[Records]
╭──

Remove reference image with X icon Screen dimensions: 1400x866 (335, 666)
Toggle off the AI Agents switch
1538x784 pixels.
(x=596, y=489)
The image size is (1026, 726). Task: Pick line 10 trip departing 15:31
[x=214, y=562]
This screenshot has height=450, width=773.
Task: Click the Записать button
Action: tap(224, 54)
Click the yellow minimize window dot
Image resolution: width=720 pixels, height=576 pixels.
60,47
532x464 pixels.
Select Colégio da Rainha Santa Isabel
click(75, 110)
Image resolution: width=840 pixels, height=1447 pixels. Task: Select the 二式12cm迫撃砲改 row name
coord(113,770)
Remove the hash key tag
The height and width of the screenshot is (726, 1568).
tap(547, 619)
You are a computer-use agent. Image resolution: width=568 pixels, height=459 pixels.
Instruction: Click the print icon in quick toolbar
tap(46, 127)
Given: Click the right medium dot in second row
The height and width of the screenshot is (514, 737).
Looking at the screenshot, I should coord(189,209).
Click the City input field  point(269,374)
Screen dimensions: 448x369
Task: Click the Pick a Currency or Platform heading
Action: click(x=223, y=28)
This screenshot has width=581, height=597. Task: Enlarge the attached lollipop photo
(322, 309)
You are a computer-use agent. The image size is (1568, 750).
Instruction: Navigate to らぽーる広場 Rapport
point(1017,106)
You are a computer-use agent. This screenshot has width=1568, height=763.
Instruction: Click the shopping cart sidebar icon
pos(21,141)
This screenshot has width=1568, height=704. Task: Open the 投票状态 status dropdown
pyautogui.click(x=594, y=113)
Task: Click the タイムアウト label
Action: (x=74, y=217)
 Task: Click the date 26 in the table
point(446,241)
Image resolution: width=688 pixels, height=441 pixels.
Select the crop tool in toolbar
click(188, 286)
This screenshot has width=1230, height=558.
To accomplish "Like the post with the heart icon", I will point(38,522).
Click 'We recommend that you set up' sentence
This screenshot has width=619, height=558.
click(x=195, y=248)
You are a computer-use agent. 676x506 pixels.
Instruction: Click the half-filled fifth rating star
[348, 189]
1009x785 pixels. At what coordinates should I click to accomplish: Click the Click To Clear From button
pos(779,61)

╰──

TASK INSTRUCTIONS:
Write out all of the material above again, substituting "Goal" for each "Instruction" and keeping everything else the same.

COMPLETE OUTPUT:
Remove reference image with X icon Screen dimensions: 1400x866 (335, 666)
Toggle off the AI Agents switch
1538x784 pixels.
(x=596, y=489)
The image size is (1026, 726). Task: Pick line 10 trip departing 15:31
[x=214, y=562]
This screenshot has height=450, width=773.
Task: Click the Записать button
Action: tap(224, 54)
Click the yellow minimize window dot
Image resolution: width=720 pixels, height=576 pixels.
60,47
532x464 pixels.
Select Colégio da Rainha Santa Isabel
click(75, 110)
Image resolution: width=840 pixels, height=1447 pixels. Task: Select the 二式12cm迫撃砲改 row name
coord(113,770)
Remove the hash key tag
The height and width of the screenshot is (726, 1568).
tap(547, 619)
You are a computer-use agent. Image resolution: width=568 pixels, height=459 pixels.
Goal: Click the print icon in quick toolbar
tap(46, 127)
Given: Click the right medium dot in second row
The height and width of the screenshot is (514, 737).
Looking at the screenshot, I should coord(189,209).
Click the City input field  point(269,374)
Screen dimensions: 448x369
Task: Click the Pick a Currency or Platform heading
Action: click(x=223, y=28)
This screenshot has width=581, height=597. Task: Enlarge the attached lollipop photo
(322, 309)
You are a computer-use agent. The image size is (1568, 750).
Goal: Navigate to らぽーる広場 Rapport
point(1017,106)
You are a computer-use agent. This screenshot has width=1568, height=763.
Goal: Click the shopping cart sidebar icon
pos(21,141)
This screenshot has width=1568, height=704. Task: Open the 投票状态 status dropdown
pyautogui.click(x=594, y=113)
Task: Click the タイムアウト label
Action: (x=74, y=217)
 Task: Click the date 26 in the table
point(446,241)
Image resolution: width=688 pixels, height=441 pixels.
Select the crop tool in toolbar
click(188, 286)
This screenshot has width=1230, height=558.
To accomplish "Like the post with the heart icon", I will point(38,522).
Click 'We recommend that you set up' sentence
This screenshot has width=619, height=558.
click(x=195, y=248)
You are a computer-use agent. 676x506 pixels.
Goal: Click the half-filled fifth rating star
[348, 189]
1009x785 pixels. At what coordinates should I click to accomplish: Click the Click To Clear From button
pos(779,61)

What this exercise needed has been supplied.